23 Switching Majors in College
Majors might be a hard thing to figure out, especially if you’re just starting college. I thought that if incoming freshman had the information about majors it would make it easier on them if they wanted to switch majors or if they still haven’t declared a major yet. I interviewed two people who know about exploring and switching majors. Maybe if incoming freshman had this information, they wouldn’t feel pressured to choose a major right away. One of the people I interviewed (Via email) was Taylor Day, a freshman advisor, about ways you can switch majors. Below I will include the questions and answers.
- 1) How Hard is it to change majors?
- a) Taylor Day: “It depends, the process of getting your major changed on paper is fairly simple. You can do that by emailing the Registrar’s office indicating your current major and then the new major you would like to declare. However, if you are unsure of what you would like to major in, then it can become slightly more difficult.
- 2) “When are you allowed to change majors?”
- a) Taylor: “Whenever you would like. However, it is important to keep in mind that depending on when you decide to change your major it may delay graduation.”
- 3) “Will you have to start over if you change your major as a sophomore”
- a) Taylor: “No, you will not have to start over if you decide to change your major as a sophomore. Most of the time the classes you take your freshman year consist of many General Education requirements.
- 4) “Who all could help in changing your major?”
- a) Taylor: “Many people can help when you’re deciding to change majors, parents, siblings, family members, friends, professors, and advisors. The Office of Career Development is also a great resource.”
- 5) “How many times can you change your major?”
- a) Taylor: “You can change it as many times as you would like, but it depends on how far along you are on your current major because it might delay graduation”
- 6) “Explain the process of switching majors”
- a) identify your strengths, skills, interests, and career goals to decide which major will be the best fit for you.
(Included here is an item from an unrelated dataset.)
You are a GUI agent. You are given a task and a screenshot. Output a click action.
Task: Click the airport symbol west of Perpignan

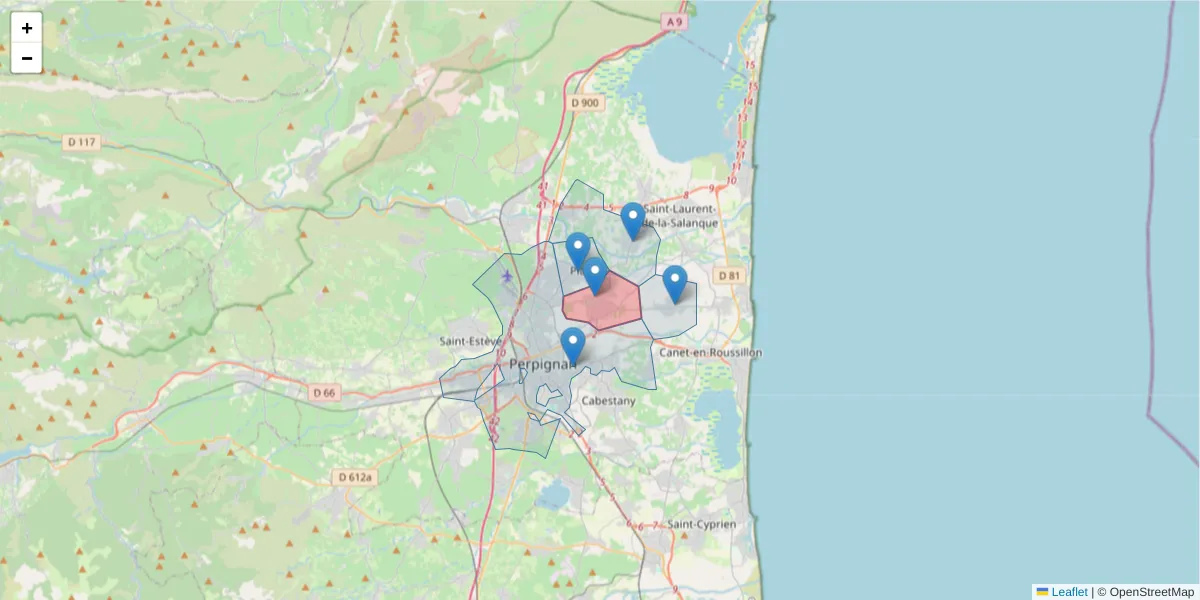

Schedule a meeting with a professor, advisor, or Career Services staff member if necessary, to talk through your options.
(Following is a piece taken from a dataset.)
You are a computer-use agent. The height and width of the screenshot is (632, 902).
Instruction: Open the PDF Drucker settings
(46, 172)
- b) Notify your advisor of the change you are wanting to make and adjust your schedule as needed.
- c) Notify the Registrar’s Office of the change you are wanting to make and of any schedule changes you discussed with your advisor
I also interviewed Shena Shepherd, someone who works with the ACE program, some questions about exploring majors as a freshman. Below I will list the questions and answers.
- 1) How can freshman explore majors?
- a) There are several ways to explore majors.
- i) Meet with your advisor and ask if they can get you in touch with professors within different majors
- ii) Meet with career services on campus
- a) There are several ways to explore majors.
- iii) Meet with a member of the ACE staff, they can provide you with a career interest inventory.
- 2) Can anyone use this service?
- a) Absolutely! Any UPIKE student has access to these services.
- 3) What does the process look like for exploring majors?
- a) The process of exploring majors starts with your interests. I think it’s important when you are a freshman to explore the different classes. Within a liberal arts degree, students are provided with the opportunity to explore different classes within different fields such as sociology or psychology. Taking a variety of classes will give you a variety of interests. I also think job shadowing is important. Students should shadow someone within their major to see if they will really enjoy their career path.
- 4) How can freshman access this service?
- a) Freshmen can access this service by meeting with their advisor, ACE staff member or contacting the Career Development office on campus.
- 5) Is there any advice you could give an incoming freshman about majors?
- a) Yes, be open to new experiences. Try to find value in all your classes. Explore, explore, explore! You may be set on becoming a doctor but find out that psychology is where your heart is. Also, just because you pick a major your first semester, it doesn’t mean you are tied to it. Get involved, talk to your professors and advisors.
I didn’t get to interview any students that have changed their major. But I think knowing the process and ways to explore is better than having students explain their experiences. You don’t need to know what you want to do as soon as you go to college you just need to explore what you’re interested in. It’s one hundred percent okay if you switch majors, and it’s okay if you are undecided your freshman year.